[Top][All Lists]
[Date Prev][Date Next][Thread Prev][Thread Next][Date Index][Thread Index]
regex and case-fold-search problem
From: |
Kenichi Handa |
Subject: |
regex and case-fold-search problem |
Date: |
Fri, 23 Aug 2002 15:25:42 +0900 (JST) |
User-agent: |
SEMI/1.14.3 (Ushinoya) FLIM/1.14.2 (Yagi-Nishiguchi) APEL/10.2 Emacs/21.1.30 (sparc-sun-solaris2.6) MULE/5.0 (SAKAKI) |
While working on emacs-unicode, I noticed a very difficult
problem which also exists in the current emacs.
(let ((case-fold-search nil))
(string-match "[Þ-ß]" "Þ")) => 0
(let ((case-fold-search nil))
(string-match "[Þß]" "Þ")) => 0
(let ((case-fold-search t))
(string-match "[Þ-ß]" "Þ")) => nil !!!
(let ((case-fold-search t))
(string-match "[Þß]" "Þ")) => 0
When you see the output of M-x list-charset-chars RET
latin-iso8859-1 RET, you'll soon find what's going on.
The relevan character codes are as follows:
Þ (#x8DE)
ß (#x8DF)
(downcase ?Þ) == ?þ (#x8FE)
(downcase ?ß) == ?ß (#x8DF)
This problem is not specific to non-ASCII chars, it's just
rarer to face such a sitution in ASCII chars.

- Data lines
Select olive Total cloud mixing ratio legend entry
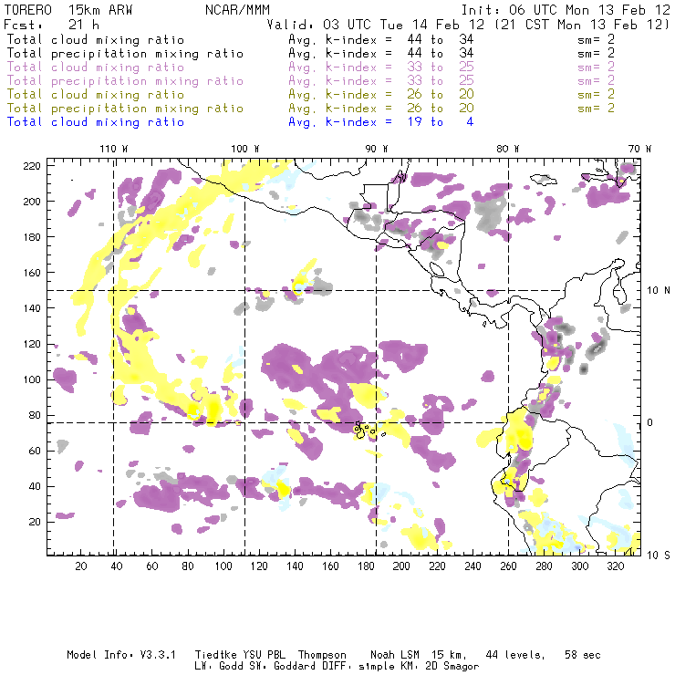 pos(96,95)
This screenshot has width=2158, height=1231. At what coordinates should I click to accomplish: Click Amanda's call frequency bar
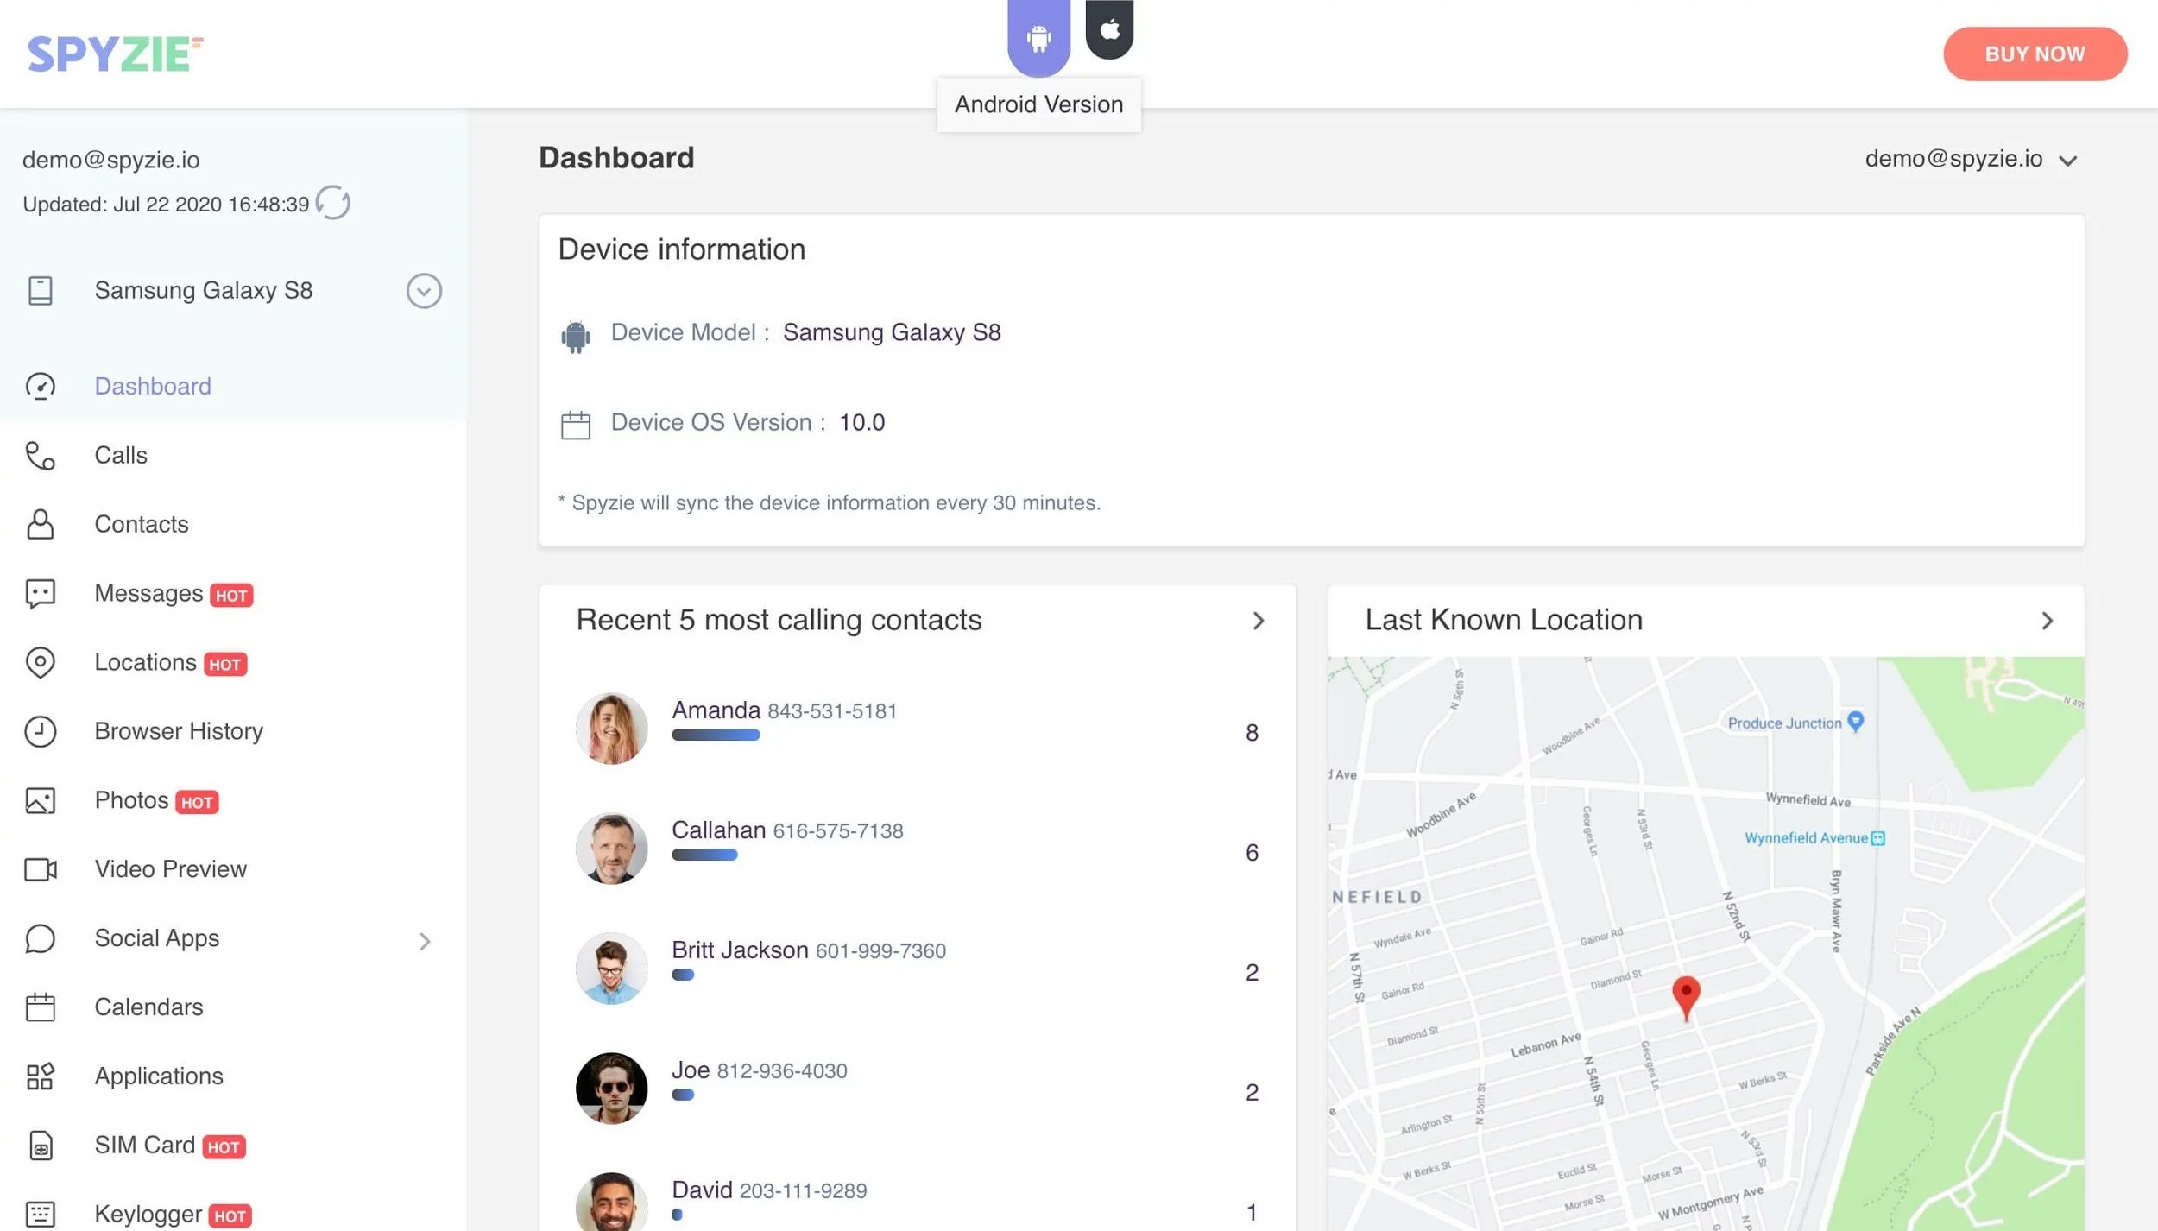[716, 735]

- Request
Decide whether each statement agrees with the post on the regex and case-fold-search problem, answering yes or no and quoting the words of the post that decide it.
1. The problem also exists in the current emacs.
2. Applying downcase to ß yields a different character.
3. The problem occurs only with non-ASCII characters.
The listing comes from a different source than the post.

- Output below
1. Yes: "problem which also exists in the current emacs."
2. No: "(downcase ?ß) == ?ß (#x8DF)"
3. No: "This problem is not specific to non-ASCII chars"